IT WAS JUST ANOTHER night on the campaign trail. Seattle City Attorney Mark Sidran (vying for mayor) and City Council member Richard Conlin (up for re-election, and likely to be essentially unopposed) came to listen, and be seen and heard, at the meeting of the East Precinct Crime Prevention Coalition late last month.
I was there as a neighborhood resident, not intending to write about the evening, but as I listened and looked around the room, it occurred to me that this is how the political climate of Seattle is set. Eventually, it's the basis on which many of our public policy decisions are made: contact by policy-makers with civic groups that draw from a strikingly unrepresentative slice of Seattle.
Not that I want to denigrate the Crime Prevention Coalition's work—far from it. The sense of frustration, concern, and fear that impels a lot of neighborhood residents to get involved in Weed and Seed, neighborhood watches, and other anticrime, antidrug programs rooted in law enforcement and the justice system is completely valid. These are very real problems; I hate the drug war, but I also live across the street from a community center focusing on children's programs, and I absolutely don't want prostitution and open drug dealing on our front steps. At times, that's what we've had, and, regrettably, the only community response mechanism available for most residents is the police.
And so, after work, about 30 concerned citizens filed into a carpeted conference room in the Seattle Vocational Institute. Before Sidran and Conlin spoke, the Coalition spent over an hour running through routine business—reports from law enforcement, residents airing their crime concerns, and the like.
The most notable part of the Coalition's business was not what was said, but who was there and who wasn't. Of the 30 people in the room, eight worked in law enforcement; all of them were white. Of the remainder, I counted seven people of color, less than one-third of the civilians. The neighborhood I live in is at least 80 percent African-American; the area as a whole almost certainly has a nonwhite majority, particularly in areas where crime is most endemic.
Yet it was the views of the Coalition members—thoughtful, informed, but very much a product of their experience—that form, and reinforce, the views of Mark Sidran. A young African-American woman presented information from an Urban League program called Youth Congress, but almost everyone else present was middle-aged. The folks likely to, for example, be most bitter about racial profiling weren't there (see "Death on Union," p. 12).
This was a Mark Sidran type of audience. There were a few challenges; after an SPD officer gave a roundup of recent police activities and asked for questions, a brave soul asked whether it was appropriate for the officer to be using such militarized terminology in describing civilians. (There was dead silence, followed, eventually, by nervous laughter.)
When Sidran spoke, he began his presentation by observing that he had heard, in the preceding neighborhood reports of drugs, car prowls, and prostitution, a common theme of substance abuse (true enough). He then went on to essentially equate substance abuse with homelessness, then explained that because city spending on homelessness has increased while the problem has only worsened, the programs being funded were ineffective and should be changed.
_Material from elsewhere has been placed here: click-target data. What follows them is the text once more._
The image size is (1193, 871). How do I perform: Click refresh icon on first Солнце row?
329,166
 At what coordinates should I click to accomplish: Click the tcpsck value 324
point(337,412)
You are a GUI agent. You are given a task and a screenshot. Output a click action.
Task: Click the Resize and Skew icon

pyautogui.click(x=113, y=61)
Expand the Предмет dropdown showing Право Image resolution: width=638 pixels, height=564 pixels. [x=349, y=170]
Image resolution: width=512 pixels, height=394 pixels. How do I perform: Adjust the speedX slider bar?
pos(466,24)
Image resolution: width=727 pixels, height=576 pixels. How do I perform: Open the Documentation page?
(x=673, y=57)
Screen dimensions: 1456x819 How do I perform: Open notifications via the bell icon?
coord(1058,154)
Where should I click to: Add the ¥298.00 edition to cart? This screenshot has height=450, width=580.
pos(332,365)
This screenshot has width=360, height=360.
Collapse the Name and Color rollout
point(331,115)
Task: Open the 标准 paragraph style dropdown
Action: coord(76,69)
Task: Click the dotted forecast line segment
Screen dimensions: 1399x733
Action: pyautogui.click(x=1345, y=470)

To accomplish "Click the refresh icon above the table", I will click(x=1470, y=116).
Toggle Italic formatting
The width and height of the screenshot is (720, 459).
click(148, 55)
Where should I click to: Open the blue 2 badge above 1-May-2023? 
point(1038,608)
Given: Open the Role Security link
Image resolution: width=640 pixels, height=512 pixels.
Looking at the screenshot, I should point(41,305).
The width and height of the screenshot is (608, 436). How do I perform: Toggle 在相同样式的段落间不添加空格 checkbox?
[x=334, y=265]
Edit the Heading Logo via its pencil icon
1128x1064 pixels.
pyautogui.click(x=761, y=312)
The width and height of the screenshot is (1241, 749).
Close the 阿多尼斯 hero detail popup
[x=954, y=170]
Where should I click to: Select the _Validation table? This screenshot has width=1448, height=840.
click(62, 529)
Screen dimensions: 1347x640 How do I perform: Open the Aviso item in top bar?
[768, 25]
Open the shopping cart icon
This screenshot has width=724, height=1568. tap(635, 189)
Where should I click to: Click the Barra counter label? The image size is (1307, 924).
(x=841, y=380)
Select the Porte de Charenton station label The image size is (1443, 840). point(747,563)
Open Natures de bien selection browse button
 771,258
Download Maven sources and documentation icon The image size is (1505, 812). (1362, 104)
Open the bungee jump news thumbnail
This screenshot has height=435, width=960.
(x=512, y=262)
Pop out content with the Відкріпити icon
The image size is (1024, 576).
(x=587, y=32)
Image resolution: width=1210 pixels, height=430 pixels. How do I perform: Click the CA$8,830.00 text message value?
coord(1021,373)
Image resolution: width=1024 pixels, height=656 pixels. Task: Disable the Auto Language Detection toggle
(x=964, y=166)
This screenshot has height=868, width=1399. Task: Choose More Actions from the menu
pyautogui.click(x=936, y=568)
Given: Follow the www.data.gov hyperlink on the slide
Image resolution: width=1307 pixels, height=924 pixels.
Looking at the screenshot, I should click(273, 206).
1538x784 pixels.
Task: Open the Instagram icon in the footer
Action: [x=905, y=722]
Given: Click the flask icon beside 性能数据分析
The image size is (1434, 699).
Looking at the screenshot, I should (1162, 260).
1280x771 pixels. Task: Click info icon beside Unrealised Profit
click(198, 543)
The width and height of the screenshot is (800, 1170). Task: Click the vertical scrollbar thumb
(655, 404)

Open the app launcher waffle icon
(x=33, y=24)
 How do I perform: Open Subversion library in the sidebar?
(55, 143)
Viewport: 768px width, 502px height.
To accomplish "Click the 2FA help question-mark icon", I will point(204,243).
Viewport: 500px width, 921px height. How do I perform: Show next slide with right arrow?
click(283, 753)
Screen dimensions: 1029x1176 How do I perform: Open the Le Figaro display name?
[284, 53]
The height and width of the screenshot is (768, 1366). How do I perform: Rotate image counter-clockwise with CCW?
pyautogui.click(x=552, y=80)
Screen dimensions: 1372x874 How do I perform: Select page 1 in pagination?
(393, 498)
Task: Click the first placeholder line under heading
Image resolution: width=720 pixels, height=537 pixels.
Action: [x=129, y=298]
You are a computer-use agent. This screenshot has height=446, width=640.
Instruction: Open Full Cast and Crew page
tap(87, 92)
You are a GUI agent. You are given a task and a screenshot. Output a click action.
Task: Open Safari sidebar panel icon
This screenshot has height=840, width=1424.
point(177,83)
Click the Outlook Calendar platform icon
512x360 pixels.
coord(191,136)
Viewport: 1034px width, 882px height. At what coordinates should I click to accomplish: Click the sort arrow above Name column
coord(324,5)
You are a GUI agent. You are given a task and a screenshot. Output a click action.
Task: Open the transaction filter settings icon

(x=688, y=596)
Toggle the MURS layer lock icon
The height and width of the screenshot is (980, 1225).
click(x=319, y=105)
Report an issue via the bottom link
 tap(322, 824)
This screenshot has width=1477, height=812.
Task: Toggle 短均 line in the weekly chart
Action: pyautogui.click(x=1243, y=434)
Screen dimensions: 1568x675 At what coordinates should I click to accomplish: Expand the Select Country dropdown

Sidran's talk was titled "Nuisance Problems in Neighborhoods," but only one "problem"—the homeless—was mentioned.
Conlin, in his comments, basically agreed with Sidran, as did most of the room. In the short discussion that followed, no Coalition regulars questioned equating a homeless person's existence with criminal activity. People who, through personal experience, would know to challenge such assumptions were not present. So Sidran heard what he wanted and expected to hear, fielding softball questions and gathering more ammunition for his personable bigotry.
The Coalition is fairly typical. It does good work, but this, in a nutshell, is much of how campaigns are run in Seattle. It's also how officials are advised, especially in the lulls between election seasons when only the motivated come to such meetings. These are the citizens who get involved in the nuts and bolts of public hearings, crafting legislation, or calling and writing officials. This is how civic Seattle knows what the rest of us are thinking, and this is a significant part of why Seattle's elected officials tend to be more conservative—in some instances, like the mayor's race, far more conservative—than most of its voters.
Unless more of the people who currently grouse and mutter but never pick up the phone or go to a hearing decide to get involved, it's gonna stay that way. And folks like Mark Sidran will continue to believe that they represent the majority, even when they don't.